L’objet, vu de dos

[exercices d’interruption de la communication]

paru dans lundimatin#251, le 27 août 2020

Un intérieur dominé par le noir absorbant finit par rendre davantage sensible la privation de couleur que la couleur. Une noirceur. Dans certains intérieurs, elle est au service tant d’une image du luxe que de l’occultation des détails qui contredisent cette prétention. Dans les hôtels de ce genre, le superbe caisson vitré de la douche est collé à la cabine des toilettes et économise une pièce, le bar au-dessus duquel se balance des ampoules grosses comme des bocaux à poisson rouge fait l’accueil et les brosses à dent se paient au distributeur du sixième étage.

Le noir absorbant est évidemment la couleur de la toute première marche du luxe, celle bien connue où la poussière se cache sous les tapis. Ce qui est davantage étonnant, c’est que le plus souvent on ne le reconnaisse pas comme tel.
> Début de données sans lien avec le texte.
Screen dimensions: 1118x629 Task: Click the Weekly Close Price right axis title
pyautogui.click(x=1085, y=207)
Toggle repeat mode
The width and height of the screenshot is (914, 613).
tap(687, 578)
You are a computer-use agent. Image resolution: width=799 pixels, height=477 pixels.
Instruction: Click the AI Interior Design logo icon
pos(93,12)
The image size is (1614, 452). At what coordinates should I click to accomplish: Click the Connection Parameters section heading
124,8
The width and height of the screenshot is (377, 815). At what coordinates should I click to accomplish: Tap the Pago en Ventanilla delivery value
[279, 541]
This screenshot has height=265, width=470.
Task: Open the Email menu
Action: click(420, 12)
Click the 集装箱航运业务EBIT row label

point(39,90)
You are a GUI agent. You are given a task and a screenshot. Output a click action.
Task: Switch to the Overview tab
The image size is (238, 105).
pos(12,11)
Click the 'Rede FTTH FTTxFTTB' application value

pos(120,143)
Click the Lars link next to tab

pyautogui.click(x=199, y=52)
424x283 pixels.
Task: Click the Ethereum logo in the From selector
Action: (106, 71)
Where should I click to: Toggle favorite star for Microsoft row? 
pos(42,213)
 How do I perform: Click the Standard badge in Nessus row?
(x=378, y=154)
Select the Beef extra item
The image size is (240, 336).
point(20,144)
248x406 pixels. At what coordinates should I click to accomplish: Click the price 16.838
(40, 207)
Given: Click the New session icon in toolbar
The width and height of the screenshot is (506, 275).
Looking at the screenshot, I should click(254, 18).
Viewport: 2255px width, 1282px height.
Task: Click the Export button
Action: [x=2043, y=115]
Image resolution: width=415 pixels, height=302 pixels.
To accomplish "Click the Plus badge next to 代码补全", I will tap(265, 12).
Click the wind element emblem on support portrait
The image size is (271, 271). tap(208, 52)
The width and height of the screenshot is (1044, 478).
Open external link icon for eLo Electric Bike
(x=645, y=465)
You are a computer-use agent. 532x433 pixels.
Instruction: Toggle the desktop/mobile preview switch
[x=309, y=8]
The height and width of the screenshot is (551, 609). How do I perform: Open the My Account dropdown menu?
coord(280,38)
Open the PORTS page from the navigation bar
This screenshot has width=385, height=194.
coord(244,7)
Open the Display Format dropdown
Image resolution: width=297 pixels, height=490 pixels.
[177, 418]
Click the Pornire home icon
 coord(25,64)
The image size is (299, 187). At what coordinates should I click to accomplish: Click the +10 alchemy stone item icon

Au pays du luxe, où règne l’impératif d’exposition, l’occultation était perçue comme l’ombre portée du mauvais-goût, de justesse écarté avant la fête. (La retenue, tout autre, est une ruse de l’exposition qui donne à voir tout ce que l’on retient – une manière d’exposer le potentiel en plus du réel.) Et le noir absorbant, lui, épate. Il n’y a pas là simplement le signe de sa relative nouveauté et du plaisir pris à cette nouveauté.

Nous sommes tellement habitués à ce que les choses détournent de nous leur face que c’est désormais par ce côté qu’elles entreprennent de nous séduire. Nos jugements intuitifs sont piétinés par nos appareils, notre sens de la perspective démoli par des bâtiments pensés du point de vue du drone, les panneaux urbains et les échangeurs nous apprennent à aller à droite lorsque l’on veut aller à gauche. Du bout des doigts, on sollicite l’aumône d’un robinet au capteur récalcitrant, on fait un signe lointain au point rouge en haut de la porte fermée. On est heureux de parvenir à attester son identité à un système informatique qui hier s’était fermé comme une huître devant les mêmes informations. La chose est de moins en moins ob-jet, de moins en moins ce vis-à-vis sur lequel nous avions prise et jugement.

Le noir absorbant a appris de ce nouvel état des choses. La motivation est économique, mais elle vient déceler une étrange brèche ontologique. Ce demi luxe tire des traites sur le démantèlement de la structure d’objet. Ce qui faisait face (ob-jet) de plus en plus se dérobe, et nos intérieurs s’installent dans cet angle mort. Nous sommes alors ravis de cette disparition pour une fois si élégante des choses, de leur manière soudainement impeccable de nous tourner le dos, de faire avec tant d’élégance un écran sans pli à toute estimation possible.

Le luxe de notre temps est parcouru par ce frisson d’or noir. La retenue de mise se convertit peu à peu en une misère réelle – et la marchandise de haut vol dans son décharnement étudié où s’imprime discret et immanquable le fétiche de la marque semble dire, je ne suis rien et c’est infiniment plus que toi.

{}Par-delà les illusions lucratives, ce qui s’annonce ainsi, c’est le surcroît de présence des choses sur l’utilité ou l’esthétique qui longtemps l’ont rendue transitive à nos besoins (selon la configuration humaniste objet-sujet).
« Les marchandises diraient, si elles pouvaient parler : notre valeur d’usage peut bien intéresser l’homme ; pour nous, en tant qu’objets, nous nous en moquons bien. » (Marx). Apprenons à les faire parler.